▶ Aim of the task
Quote the items word for word, from their first line through the line containing "Action: pos(41,87)".

▶ Extracted material
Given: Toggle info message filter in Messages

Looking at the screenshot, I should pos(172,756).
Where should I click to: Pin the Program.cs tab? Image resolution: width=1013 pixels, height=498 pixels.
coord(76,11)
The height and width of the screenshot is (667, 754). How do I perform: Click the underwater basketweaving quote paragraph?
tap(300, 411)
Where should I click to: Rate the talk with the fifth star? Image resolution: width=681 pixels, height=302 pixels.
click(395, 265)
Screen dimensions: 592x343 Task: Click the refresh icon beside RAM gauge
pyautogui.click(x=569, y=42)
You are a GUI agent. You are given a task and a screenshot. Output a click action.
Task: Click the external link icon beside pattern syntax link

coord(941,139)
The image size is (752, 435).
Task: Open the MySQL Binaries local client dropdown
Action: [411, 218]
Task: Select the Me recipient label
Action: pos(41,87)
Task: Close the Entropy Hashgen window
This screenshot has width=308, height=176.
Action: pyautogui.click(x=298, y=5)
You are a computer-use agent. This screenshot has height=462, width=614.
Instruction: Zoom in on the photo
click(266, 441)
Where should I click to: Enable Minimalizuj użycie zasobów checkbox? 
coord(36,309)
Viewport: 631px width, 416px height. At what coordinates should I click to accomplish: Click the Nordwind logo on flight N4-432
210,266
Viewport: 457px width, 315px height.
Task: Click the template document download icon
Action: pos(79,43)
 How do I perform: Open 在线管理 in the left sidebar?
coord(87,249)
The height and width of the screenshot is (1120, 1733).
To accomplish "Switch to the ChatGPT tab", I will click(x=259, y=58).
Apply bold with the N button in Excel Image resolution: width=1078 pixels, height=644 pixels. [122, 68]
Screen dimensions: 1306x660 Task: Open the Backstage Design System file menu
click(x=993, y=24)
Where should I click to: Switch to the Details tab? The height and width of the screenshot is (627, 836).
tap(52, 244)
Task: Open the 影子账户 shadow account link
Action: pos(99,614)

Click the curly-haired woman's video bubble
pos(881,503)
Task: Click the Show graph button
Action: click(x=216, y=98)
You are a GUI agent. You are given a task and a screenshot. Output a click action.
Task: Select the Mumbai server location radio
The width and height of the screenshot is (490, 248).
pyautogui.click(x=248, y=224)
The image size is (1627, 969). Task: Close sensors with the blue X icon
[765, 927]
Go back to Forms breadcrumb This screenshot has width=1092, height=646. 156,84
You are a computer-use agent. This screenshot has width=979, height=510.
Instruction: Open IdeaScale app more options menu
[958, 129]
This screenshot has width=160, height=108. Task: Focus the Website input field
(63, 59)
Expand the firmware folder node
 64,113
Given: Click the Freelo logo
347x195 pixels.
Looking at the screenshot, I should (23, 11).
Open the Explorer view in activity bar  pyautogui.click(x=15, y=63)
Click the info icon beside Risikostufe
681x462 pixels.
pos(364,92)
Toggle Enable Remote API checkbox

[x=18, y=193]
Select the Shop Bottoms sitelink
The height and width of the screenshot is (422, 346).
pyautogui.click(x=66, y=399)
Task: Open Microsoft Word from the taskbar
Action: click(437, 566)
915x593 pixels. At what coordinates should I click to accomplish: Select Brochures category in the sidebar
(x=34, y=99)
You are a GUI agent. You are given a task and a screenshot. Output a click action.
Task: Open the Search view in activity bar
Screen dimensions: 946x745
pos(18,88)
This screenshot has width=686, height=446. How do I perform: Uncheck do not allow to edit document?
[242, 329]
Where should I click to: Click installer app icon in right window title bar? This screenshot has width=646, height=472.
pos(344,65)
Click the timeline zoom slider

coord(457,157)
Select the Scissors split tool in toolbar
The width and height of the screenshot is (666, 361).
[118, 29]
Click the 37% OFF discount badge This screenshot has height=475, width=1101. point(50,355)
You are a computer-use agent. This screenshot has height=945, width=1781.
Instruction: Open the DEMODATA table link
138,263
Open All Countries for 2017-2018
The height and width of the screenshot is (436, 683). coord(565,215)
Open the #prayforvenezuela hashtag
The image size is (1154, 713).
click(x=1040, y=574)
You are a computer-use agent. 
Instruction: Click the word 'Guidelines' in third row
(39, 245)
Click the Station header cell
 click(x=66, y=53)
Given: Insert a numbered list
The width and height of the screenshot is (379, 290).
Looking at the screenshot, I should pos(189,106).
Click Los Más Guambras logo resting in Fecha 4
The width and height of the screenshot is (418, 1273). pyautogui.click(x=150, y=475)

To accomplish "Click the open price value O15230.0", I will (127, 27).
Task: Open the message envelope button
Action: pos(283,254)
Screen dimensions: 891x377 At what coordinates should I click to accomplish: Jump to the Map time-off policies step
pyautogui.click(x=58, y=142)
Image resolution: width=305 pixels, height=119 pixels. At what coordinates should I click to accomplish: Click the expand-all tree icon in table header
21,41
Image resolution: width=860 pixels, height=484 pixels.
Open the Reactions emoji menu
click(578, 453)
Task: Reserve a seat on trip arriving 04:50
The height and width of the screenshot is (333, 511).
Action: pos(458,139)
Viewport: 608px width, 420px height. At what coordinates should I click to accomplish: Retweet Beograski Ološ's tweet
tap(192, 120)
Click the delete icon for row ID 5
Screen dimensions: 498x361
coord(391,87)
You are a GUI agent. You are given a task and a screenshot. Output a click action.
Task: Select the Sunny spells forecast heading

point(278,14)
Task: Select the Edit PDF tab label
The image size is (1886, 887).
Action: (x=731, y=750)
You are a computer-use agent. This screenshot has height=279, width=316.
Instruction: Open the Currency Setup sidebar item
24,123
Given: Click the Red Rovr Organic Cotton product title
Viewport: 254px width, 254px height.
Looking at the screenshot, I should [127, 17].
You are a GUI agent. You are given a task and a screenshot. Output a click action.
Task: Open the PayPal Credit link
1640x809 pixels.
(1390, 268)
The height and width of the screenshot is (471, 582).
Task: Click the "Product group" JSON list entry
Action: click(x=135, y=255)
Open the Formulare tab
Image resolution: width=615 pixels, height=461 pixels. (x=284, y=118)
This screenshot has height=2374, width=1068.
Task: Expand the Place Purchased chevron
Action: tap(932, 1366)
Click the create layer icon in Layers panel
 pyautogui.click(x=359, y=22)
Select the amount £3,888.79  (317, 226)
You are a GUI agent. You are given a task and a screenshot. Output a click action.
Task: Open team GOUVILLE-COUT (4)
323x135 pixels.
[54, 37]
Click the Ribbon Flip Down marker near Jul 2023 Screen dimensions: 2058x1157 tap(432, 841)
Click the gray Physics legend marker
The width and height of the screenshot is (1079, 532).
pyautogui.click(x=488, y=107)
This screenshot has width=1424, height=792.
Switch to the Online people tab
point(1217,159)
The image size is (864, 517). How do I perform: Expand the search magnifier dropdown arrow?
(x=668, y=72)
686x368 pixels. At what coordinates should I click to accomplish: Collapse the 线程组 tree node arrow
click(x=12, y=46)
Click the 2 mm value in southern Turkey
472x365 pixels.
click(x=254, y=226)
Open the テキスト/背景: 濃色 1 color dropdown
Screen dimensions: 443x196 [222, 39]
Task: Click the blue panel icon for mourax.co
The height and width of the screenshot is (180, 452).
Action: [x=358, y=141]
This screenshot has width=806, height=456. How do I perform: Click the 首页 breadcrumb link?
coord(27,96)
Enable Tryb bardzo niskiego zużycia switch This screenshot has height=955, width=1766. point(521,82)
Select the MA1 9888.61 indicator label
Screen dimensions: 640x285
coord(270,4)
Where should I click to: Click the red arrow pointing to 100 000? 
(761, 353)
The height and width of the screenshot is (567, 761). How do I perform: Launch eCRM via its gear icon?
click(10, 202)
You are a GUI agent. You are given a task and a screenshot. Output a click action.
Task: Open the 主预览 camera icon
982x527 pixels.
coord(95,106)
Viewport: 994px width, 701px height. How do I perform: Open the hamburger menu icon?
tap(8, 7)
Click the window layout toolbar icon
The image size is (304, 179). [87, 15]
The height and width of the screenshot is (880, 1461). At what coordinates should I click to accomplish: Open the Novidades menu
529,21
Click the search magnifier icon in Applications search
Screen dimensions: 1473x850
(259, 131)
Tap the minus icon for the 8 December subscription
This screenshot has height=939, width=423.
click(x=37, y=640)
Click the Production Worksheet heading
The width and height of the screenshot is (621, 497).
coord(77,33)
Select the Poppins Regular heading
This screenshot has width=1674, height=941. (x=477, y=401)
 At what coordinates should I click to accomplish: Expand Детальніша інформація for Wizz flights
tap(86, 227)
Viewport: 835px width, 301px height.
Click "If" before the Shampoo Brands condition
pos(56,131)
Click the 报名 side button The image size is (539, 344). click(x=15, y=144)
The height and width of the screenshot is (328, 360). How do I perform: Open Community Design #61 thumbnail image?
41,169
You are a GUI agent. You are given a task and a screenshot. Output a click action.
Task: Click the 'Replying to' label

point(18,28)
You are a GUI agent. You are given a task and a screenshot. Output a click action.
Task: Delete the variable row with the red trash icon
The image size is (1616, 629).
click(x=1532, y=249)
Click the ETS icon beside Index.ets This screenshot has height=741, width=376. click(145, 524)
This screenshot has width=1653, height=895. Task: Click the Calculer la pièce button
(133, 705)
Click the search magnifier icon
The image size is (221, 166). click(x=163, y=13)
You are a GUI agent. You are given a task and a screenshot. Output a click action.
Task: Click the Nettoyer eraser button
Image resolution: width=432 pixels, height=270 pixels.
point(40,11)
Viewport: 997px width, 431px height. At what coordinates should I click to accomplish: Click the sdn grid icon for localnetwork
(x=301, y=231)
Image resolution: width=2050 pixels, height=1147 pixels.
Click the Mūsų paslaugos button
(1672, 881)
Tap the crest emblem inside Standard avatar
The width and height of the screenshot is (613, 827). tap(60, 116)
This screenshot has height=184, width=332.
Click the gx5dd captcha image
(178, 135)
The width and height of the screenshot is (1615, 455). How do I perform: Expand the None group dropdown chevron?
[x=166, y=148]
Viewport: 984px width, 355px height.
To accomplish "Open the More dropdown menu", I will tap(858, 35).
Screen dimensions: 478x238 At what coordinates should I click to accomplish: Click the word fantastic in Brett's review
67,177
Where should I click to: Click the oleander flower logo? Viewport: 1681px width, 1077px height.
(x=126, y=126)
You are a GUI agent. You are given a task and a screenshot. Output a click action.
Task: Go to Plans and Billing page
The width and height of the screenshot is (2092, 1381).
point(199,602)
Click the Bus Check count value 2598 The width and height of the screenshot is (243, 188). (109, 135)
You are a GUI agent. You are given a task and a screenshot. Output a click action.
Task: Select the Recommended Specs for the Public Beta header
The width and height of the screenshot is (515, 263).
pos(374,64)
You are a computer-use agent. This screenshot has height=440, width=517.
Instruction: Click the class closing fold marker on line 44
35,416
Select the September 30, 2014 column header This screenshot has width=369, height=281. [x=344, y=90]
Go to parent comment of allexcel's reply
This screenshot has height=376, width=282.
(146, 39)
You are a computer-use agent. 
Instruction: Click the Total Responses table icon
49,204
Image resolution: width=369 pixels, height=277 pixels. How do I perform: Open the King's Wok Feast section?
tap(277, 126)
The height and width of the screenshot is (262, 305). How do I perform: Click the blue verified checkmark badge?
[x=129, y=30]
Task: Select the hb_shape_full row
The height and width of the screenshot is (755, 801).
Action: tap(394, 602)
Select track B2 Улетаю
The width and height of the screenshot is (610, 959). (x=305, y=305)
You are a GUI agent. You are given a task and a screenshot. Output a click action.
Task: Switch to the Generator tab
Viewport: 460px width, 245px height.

▶ Solution
Given: Toggle info message filter in Messages

Looking at the screenshot, I should pos(172,756).
Where should I click to: Pin the Program.cs tab? Image resolution: width=1013 pixels, height=498 pixels.
coord(76,11)
The height and width of the screenshot is (667, 754). How do I perform: Click the underwater basketweaving quote paragraph?
tap(300, 411)
Where should I click to: Rate the talk with the fifth star? Image resolution: width=681 pixels, height=302 pixels.
click(395, 265)
Screen dimensions: 592x343 Task: Click the refresh icon beside RAM gauge
pyautogui.click(x=569, y=42)
You are a GUI agent. You are given a task and a screenshot. Output a click action.
Task: Click the external link icon beside pattern syntax link

coord(941,139)
The image size is (752, 435).
Task: Open the MySQL Binaries local client dropdown
Action: [411, 218]
Task: Select the Me recipient label
Action: pos(41,87)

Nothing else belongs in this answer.